Cued Recall with a List Associate

This episodic retreival task involves 3-way associations between a list of word pairs (A₁B₁, A₂B₂,...A_kB_k) and context (X). Representations are stored in a rank-3 tensor at study. This is formed by multiplying the matrix xa_j by vector b_j (Refer back to Example 3).

M = xa_jb_j + S

Subjects are then asked to recall list targets (b_i) at test, using list associates (a_i) and context (x) as cues. The retrieval cues (x and a_j) are combined to form an associative matrix cue (xa_i). Retrieval then involves the pre-multiplication of the rank-3 tensor (M) by the retrieval cue (xa_i).

xa_i . M = xa_i . xa_jb_j + S (6)
= [(xa_i)(xa_j)] b_j + xa_i . S
= [(x . x) (a_i . a_j)] b_j + xa_i . S
= (x . x) (a_i . a_i)b_i + (x . x) (a_i . a_j)b_j + xa_i . S

Inserting the expected values:

E[xa_i . M] = c s b_i + c m b_j + g

The end product (matrix product) of this process will comprise a target vector of feature weights. This featural information can be used to produce a word or item reponse.

Note that the target vector is weighted by:

(a) the similarity of the context on the study and test occasions ( x . x = c), and
(b) the similarity of the list cue on the study and test occasions (a_i . a_i = s) and (a_i . a_j = m)

Note also that the weights for the same associate (s) will be greater than the weights for different associates (m). Also, pre-experimental memories (S) are not given a context weight (c). Consequently, context and list cues are able to converge on the appropriate associations. These mechanisms allow the model to decrease interference from other items learned in the same context and also from other pre-existing associates of that cue.

Matrix Model Tutorial Questions

Complete the following questions by accessing the Matrix Model simulator.

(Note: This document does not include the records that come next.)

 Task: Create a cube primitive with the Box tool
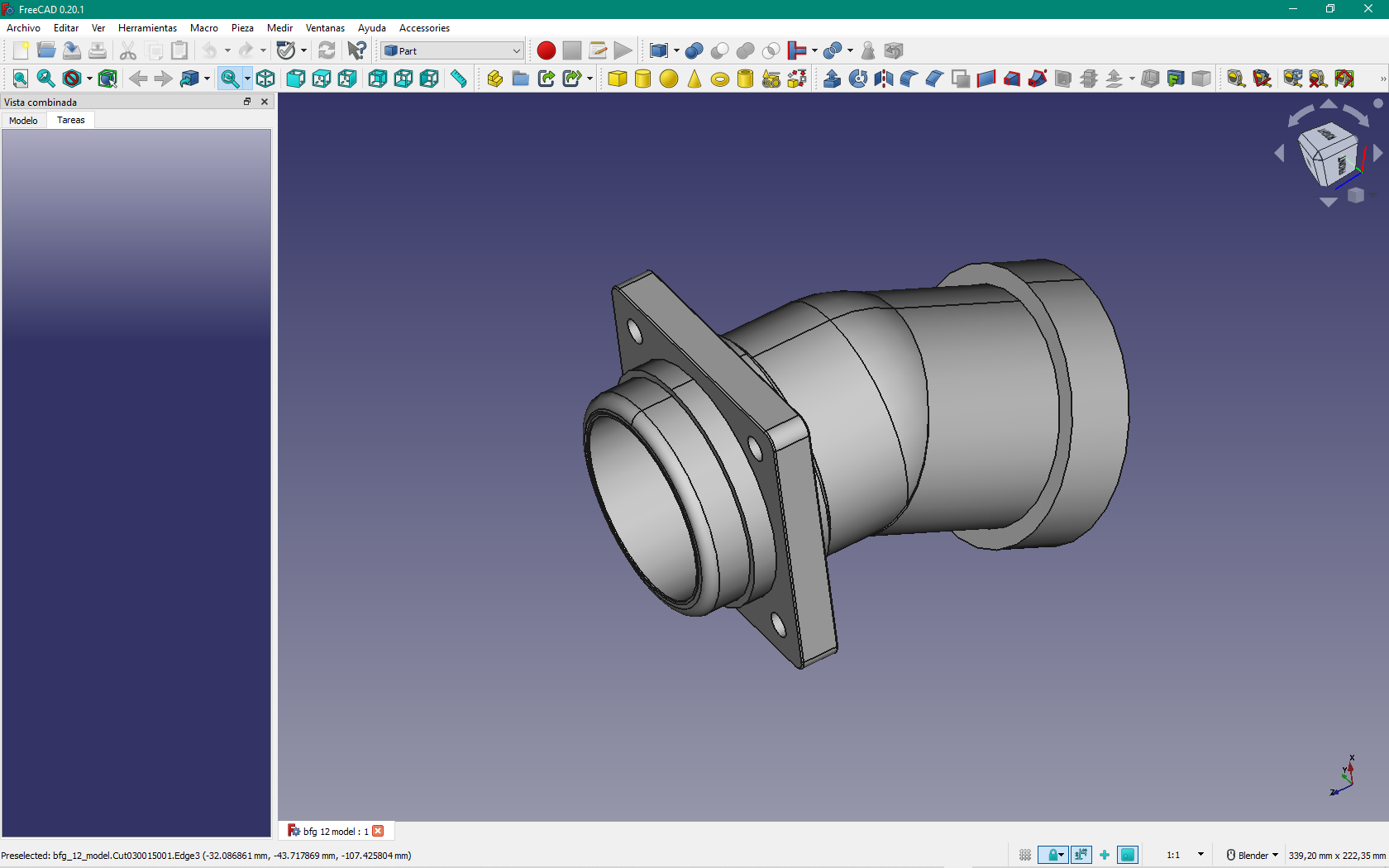click(617, 79)
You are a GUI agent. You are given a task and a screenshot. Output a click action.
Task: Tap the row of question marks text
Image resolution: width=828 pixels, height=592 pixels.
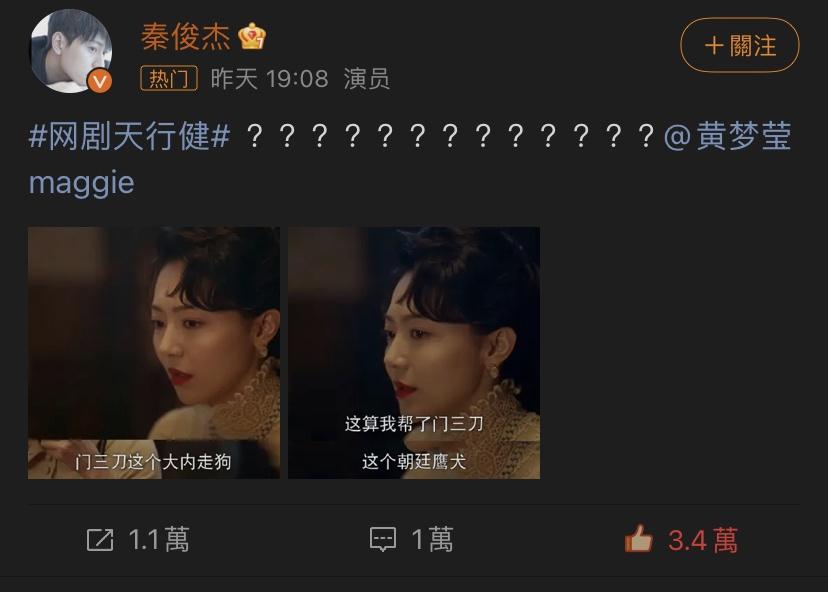tap(451, 136)
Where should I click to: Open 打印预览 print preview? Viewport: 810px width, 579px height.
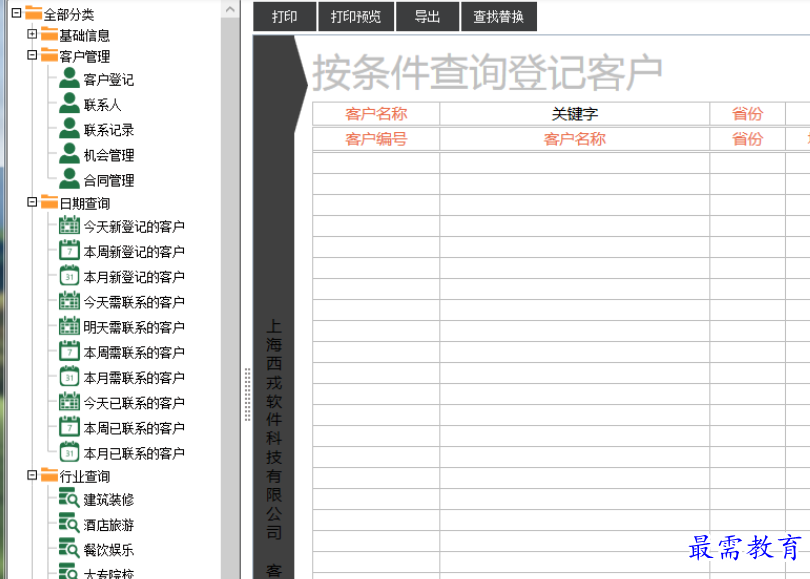tap(356, 16)
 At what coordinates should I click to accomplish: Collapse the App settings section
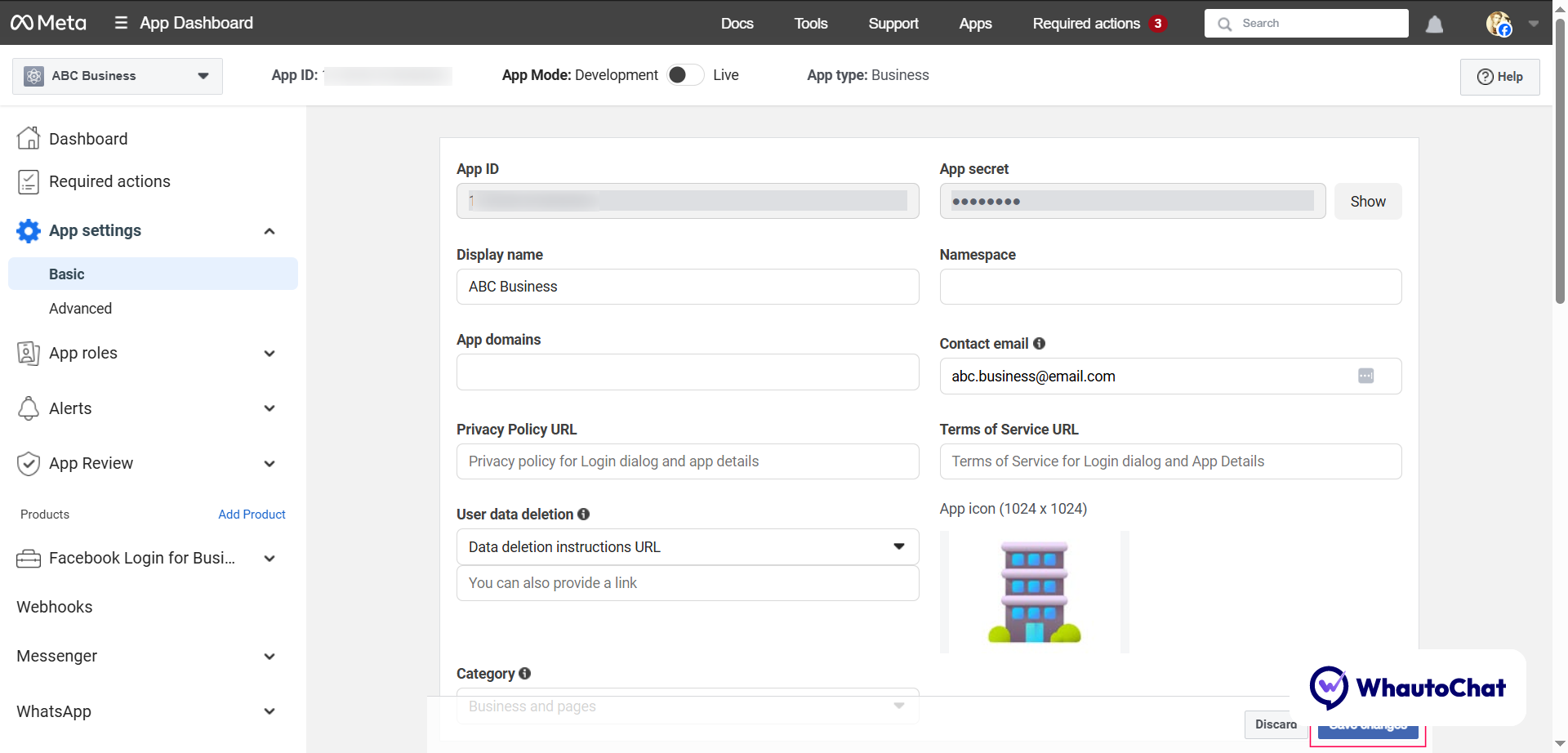tap(269, 231)
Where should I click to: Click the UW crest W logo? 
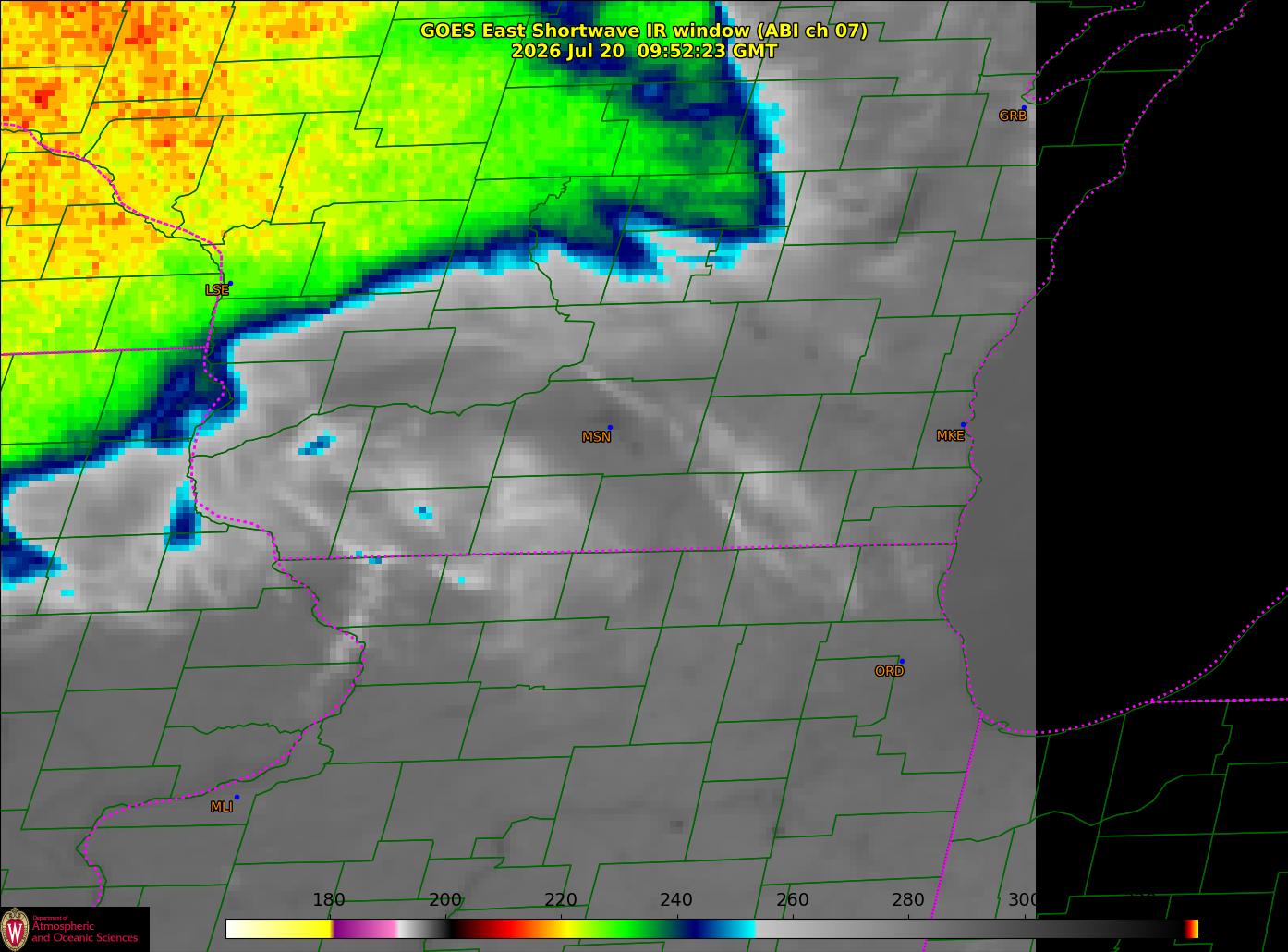pos(15,929)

Run the Matrix Model recognition simulator with the standard parameters and note the d' value (use the prop. figure), the mean familiarity for targets and distractors and the variances for targets and distractors.
Simulate a list of 16 items and adjust the criterion appropriately. How does d' change and why?
Simulate a list of weak and strong items. How does d' change for the weak items? Why?
How would you expect increasing the context strength to affect recognition performance? Conduct simulations to verify your answer.
Repeat questions 1-4 for cued recall.

References

Bain, J.D., & Humphreys, M.S. (1989). Instructional reinstatement of context: The forgotten prerequisite. In K. McConkey and A. Bennett (Eds.), Proceedings of the XXIV International Congress of Psychology, Vol. 3. Elsevier, North-Holland.

Humphreys, M.S., Bain, J.D., & Burt, J.S. (1989). Episodically unique and generalized memories: Applications to human and animal amnesics. In S. Lewandowsky, J.C. Dunn & K. Kirsner (Eds.) Implicit Memory: Theoretical Issues. (pp. 139-158). Erlbaum Associates: Hillsdale, N.J.

Humphreys, M.S., Bain, J.D., & Pike, R. (1989). Different ways to cue a coherent memory system: A theory for episodic, semantic and procedural tasks. Psychological Review, 96, 208-233.

Pike, R. (1984). A comparison of convolution and matrix distributed memory systems. Psychological Review, 91, 281-294.

Wiles, J., & Humphreys, M.S. (1993). Using artificial neural networks to model implicit and explicit memory. In P.Graf & M. Masson (Eds.) Implicit Memory: New Directions in Cognition, Development, and Neuropsychology. (pp. 141-166). Erlbaum: Hillsdale, New Jersey.